FIG. 10.

(A) Rej is necessary for translation of gag-pol RNA. 293T cells were transfected with pCDNA3.1, pCMV2JS21, or pCMV2JS21 SUΔ13-52; at 16 h posttransfection, the cells were starved for 1 h and then pulse-labeled with [³⁵S]cysteine-methionine for 20 min. Cell lysates were prepared and subjected to immunoprecipitation assay using a rabbit anti-JSRV CA antibody and then resolved by SDS-PAGE followed by phosphorimaging. JSRV-specific ³⁵S-labeled Gag was detected in immunoprecipitates of cells transfected with pCMV2JS21 (middle lane, top panel) but not in cells transfected with pCDNA3.1 or pCMV2JS21 SUΔ13-52 (left and right lanes, respectively, top panel). NSP, nonspecific protein band, immunoprecipitated from all extracts.

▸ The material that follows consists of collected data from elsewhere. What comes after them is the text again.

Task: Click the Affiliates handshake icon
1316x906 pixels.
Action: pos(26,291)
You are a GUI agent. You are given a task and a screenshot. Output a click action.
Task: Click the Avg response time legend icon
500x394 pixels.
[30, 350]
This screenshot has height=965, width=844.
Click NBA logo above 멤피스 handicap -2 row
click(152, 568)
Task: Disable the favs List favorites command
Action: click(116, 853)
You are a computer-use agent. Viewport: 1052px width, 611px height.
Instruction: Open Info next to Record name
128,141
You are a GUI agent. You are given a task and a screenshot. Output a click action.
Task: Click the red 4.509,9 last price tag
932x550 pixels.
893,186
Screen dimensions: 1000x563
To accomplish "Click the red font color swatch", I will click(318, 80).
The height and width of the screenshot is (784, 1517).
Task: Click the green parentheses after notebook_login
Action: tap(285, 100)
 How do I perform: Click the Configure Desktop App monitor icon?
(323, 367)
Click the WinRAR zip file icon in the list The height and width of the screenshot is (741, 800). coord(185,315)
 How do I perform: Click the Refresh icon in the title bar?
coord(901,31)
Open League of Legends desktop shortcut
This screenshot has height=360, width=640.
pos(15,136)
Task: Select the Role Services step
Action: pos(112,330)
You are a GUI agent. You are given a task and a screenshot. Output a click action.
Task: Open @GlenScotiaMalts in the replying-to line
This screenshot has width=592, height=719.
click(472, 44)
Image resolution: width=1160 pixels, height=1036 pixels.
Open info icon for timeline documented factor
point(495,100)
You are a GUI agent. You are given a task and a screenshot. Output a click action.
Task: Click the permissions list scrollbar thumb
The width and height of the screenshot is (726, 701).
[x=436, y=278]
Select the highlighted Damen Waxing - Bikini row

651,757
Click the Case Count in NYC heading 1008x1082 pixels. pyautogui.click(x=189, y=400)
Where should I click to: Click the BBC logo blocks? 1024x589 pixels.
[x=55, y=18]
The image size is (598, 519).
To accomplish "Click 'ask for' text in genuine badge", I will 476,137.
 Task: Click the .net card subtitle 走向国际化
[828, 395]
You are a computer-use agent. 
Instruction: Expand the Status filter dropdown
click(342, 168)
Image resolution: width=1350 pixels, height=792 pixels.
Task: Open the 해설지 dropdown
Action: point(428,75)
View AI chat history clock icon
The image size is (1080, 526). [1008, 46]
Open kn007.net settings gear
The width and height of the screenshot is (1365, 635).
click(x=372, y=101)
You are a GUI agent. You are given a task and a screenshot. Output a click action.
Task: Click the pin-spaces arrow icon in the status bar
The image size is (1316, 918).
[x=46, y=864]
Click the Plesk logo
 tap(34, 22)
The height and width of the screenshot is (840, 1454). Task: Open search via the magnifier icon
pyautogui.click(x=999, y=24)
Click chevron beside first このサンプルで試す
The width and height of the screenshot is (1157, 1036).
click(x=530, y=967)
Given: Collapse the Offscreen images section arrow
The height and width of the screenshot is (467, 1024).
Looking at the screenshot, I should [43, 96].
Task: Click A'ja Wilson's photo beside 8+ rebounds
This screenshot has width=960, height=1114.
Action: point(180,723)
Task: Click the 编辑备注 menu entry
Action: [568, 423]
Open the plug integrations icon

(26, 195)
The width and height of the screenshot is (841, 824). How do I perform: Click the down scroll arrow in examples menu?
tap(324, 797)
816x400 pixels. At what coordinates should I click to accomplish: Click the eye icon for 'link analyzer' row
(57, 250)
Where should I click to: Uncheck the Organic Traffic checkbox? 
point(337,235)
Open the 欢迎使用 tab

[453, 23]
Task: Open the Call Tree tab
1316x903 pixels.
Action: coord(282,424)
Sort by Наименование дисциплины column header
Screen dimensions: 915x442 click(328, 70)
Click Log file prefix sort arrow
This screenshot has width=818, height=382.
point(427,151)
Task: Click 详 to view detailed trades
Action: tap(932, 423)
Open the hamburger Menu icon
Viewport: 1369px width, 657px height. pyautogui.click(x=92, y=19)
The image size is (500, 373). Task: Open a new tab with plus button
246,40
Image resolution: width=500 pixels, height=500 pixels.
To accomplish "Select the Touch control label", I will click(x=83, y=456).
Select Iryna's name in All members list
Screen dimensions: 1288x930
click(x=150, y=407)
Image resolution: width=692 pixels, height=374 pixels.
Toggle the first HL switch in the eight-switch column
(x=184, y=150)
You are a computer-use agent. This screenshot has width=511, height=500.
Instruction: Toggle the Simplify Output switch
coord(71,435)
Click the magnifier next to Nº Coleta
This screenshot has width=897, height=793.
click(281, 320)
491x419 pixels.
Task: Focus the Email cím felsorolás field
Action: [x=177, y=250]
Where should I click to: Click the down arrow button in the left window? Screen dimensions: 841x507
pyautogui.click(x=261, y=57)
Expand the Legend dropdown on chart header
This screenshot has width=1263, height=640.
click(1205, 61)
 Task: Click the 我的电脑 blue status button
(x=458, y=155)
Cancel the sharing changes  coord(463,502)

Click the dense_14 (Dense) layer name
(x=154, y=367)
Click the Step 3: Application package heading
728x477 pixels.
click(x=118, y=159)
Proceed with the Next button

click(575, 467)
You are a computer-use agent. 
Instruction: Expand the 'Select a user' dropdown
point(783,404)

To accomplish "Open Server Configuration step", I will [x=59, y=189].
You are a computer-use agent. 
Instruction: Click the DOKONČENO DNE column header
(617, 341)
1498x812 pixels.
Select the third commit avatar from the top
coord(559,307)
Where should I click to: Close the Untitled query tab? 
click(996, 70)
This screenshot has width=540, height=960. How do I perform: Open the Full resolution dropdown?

To control for equivalent amounts of cellular proteins subject to immunoprecipitation, Western blot analysis with anti-β-tubulin antibody was performed (bottom panel). (B) Rej can complement the translation of Gag polyprotein from mutant constructs having Rej deleted. 293T cells were transfected with pCDNA3.1, pCMV2JS21, or pCMV2JS21 SUΔ13-52, or pCMV2JS21 SUΔ13-52 was cotransfected with ΔGP or ΔGPSP (to supply Rej in trans); the cells were treated, labeled, and immunoprecipitated as described above. Gag polyprotein (74 kDa) was expressed from pCMV2JS21 (Gag, arrow, lane 2) but not from pCMV2JS21 SUΔ13-52 (lane 3) or pCDNA3.1 (lane 1); Gag polyprotein was detected from pCMV2JS21 SUΔ13-52 when cotransfected with ΔGP (Gag, arrow, lane 4) or ΔGPSP (Gag, arrow, lane 5).